We can use these facilities to guard against multiple inclusion as follows:
#ifndef SALES_DATA_H
#define SALES_DATA_H
#include <string>
struct Sales_data {
std::string bookNo;
unsigned units_sold = 0;
double revenue = 0.0;
};
#endif
The first time Sales_data.h
is included, the #ifndef
test will succeed. The preprocessor will process the lines following #ifndef
up to the #endif
. As a result, the preprocessor variable SALES_DATA_H
will be defined and the contents of Sales_data.h
will be copied into our program. If we include Sales_data.h
later on in the same file, the #ifndef
directive will be false. The lines between it and the #endif
directive will be ignored.
WARNING
Preprocessor variable names do not respect C++ scoping rules.

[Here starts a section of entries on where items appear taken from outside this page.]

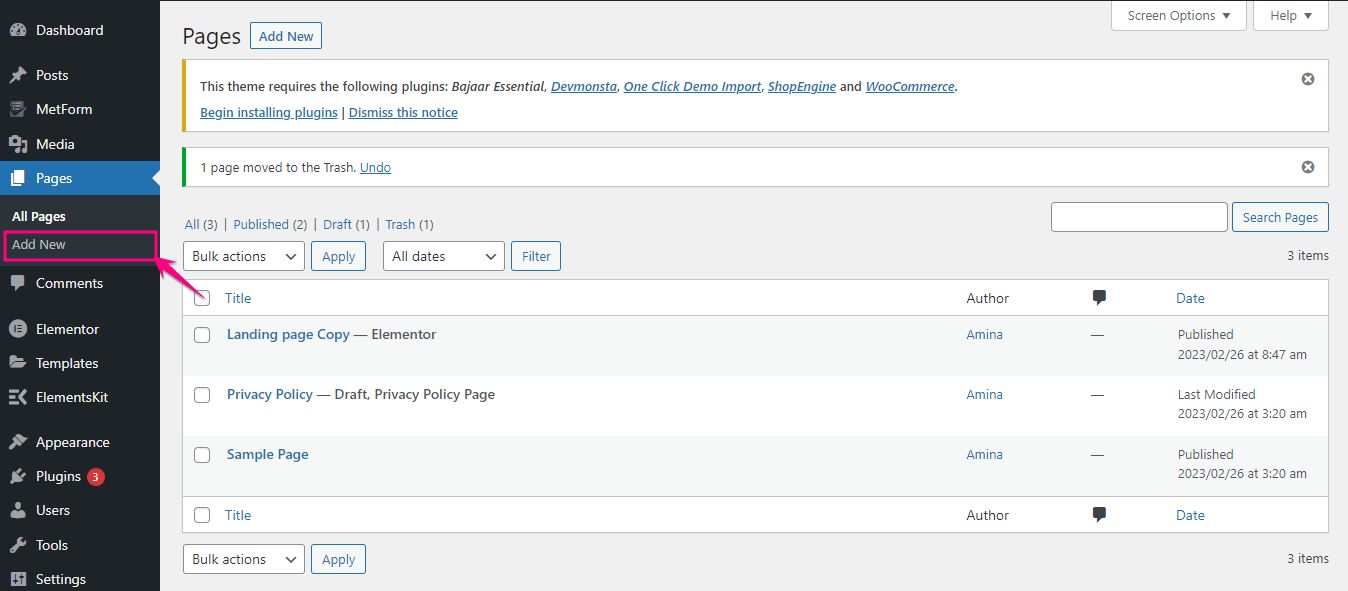Open the top Bulk actions dropdown
Viewport: 1348px width, 591px height.
pyautogui.click(x=244, y=257)
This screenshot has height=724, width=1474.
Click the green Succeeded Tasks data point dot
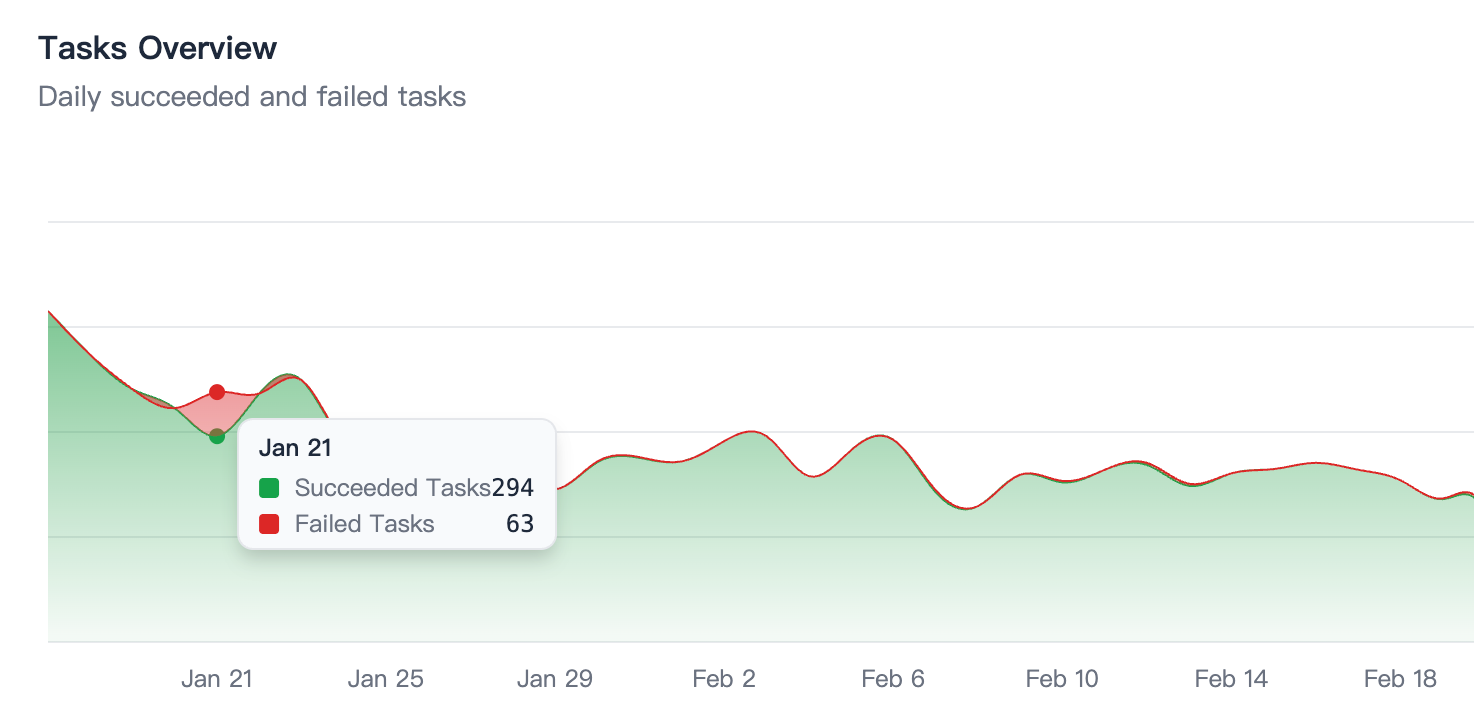point(217,436)
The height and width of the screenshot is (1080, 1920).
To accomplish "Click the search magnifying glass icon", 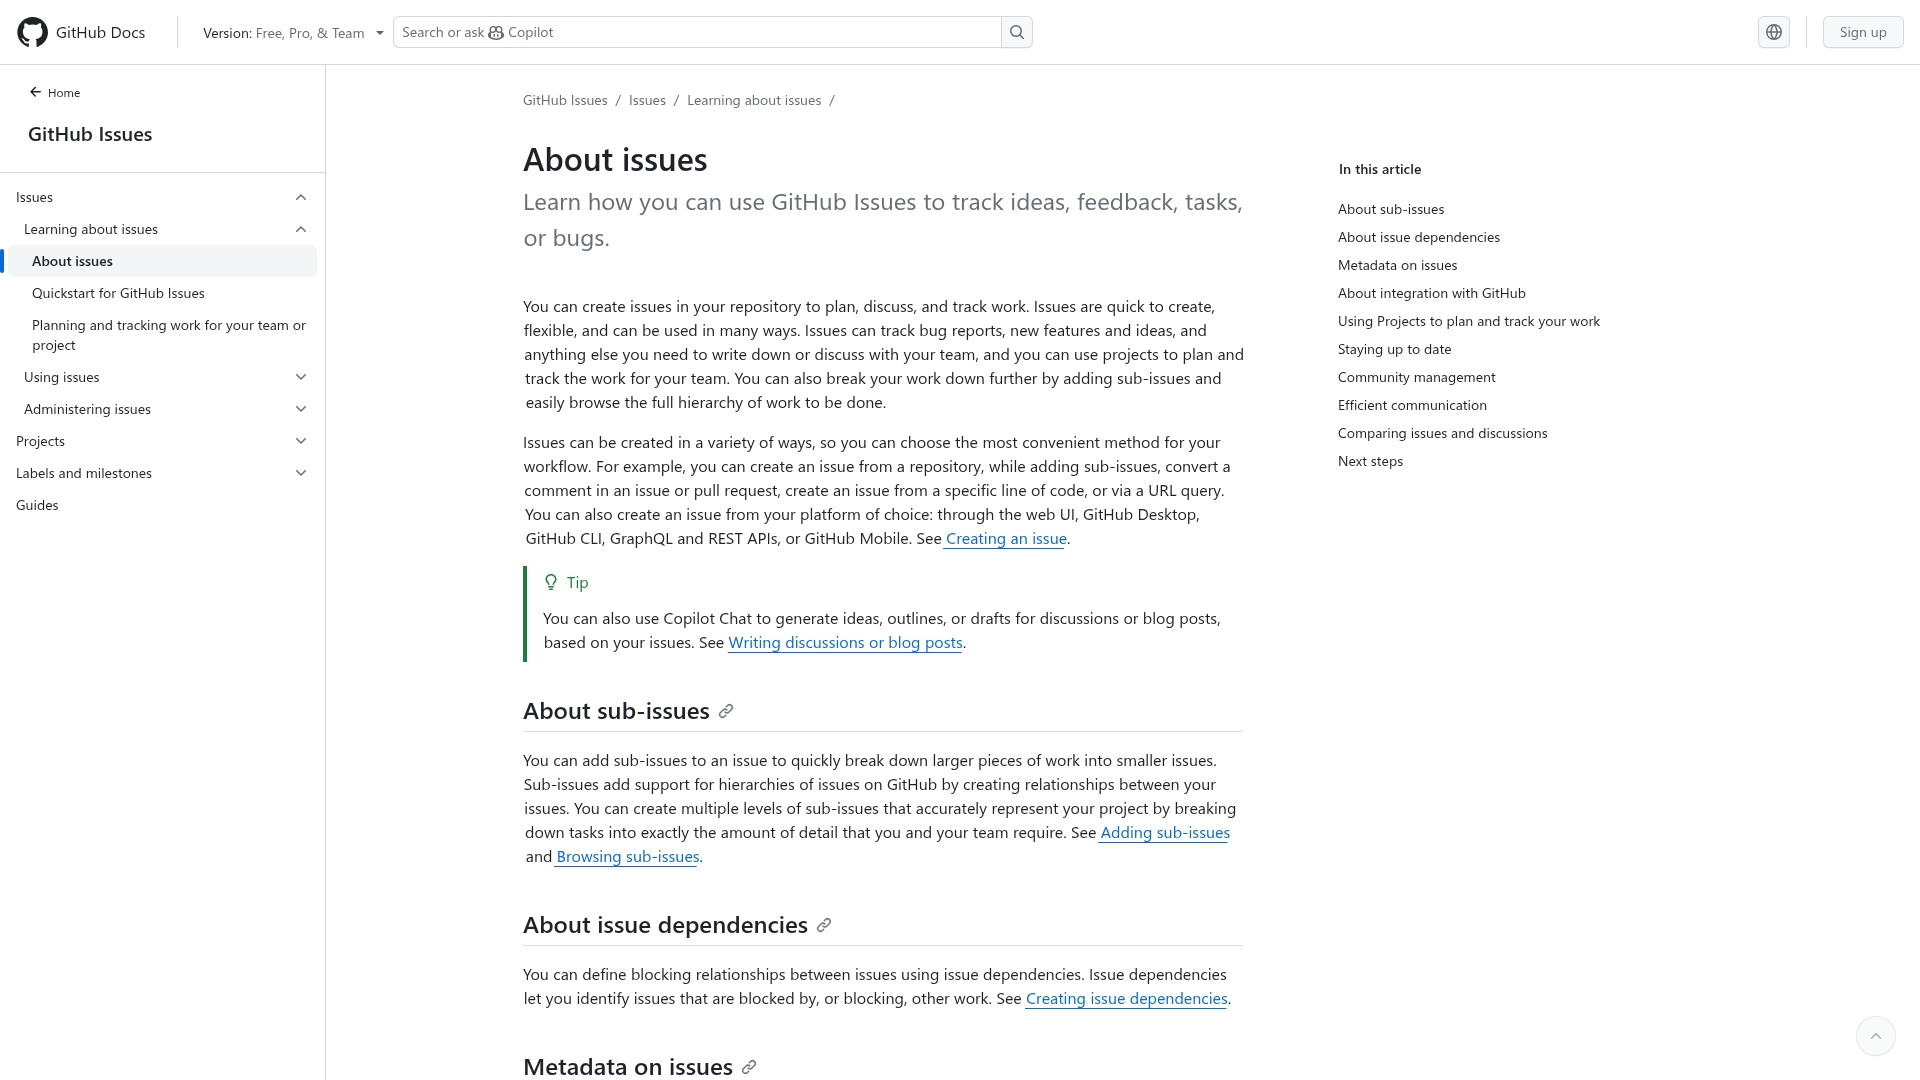I will point(1016,31).
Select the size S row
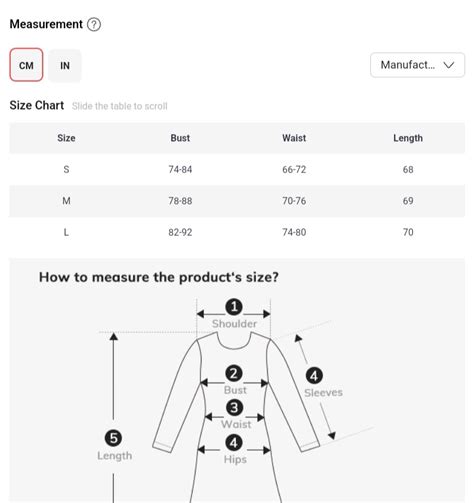 237,169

Preprocessor variables, including names of header guards, must be unique throughout the program. Typically we ensure uniqueness by basing the guard’s name on the name of a class in the header. To avoid name clashes with other entities in our programs, preprocessor variables usually are written in all uppercase.
TIP
Best Practices
Headers should have guards, even if they aren’t (yet) included by another header. Header guards are trivial to write, and by habitually defining them you don’t need to decide whether they are needed.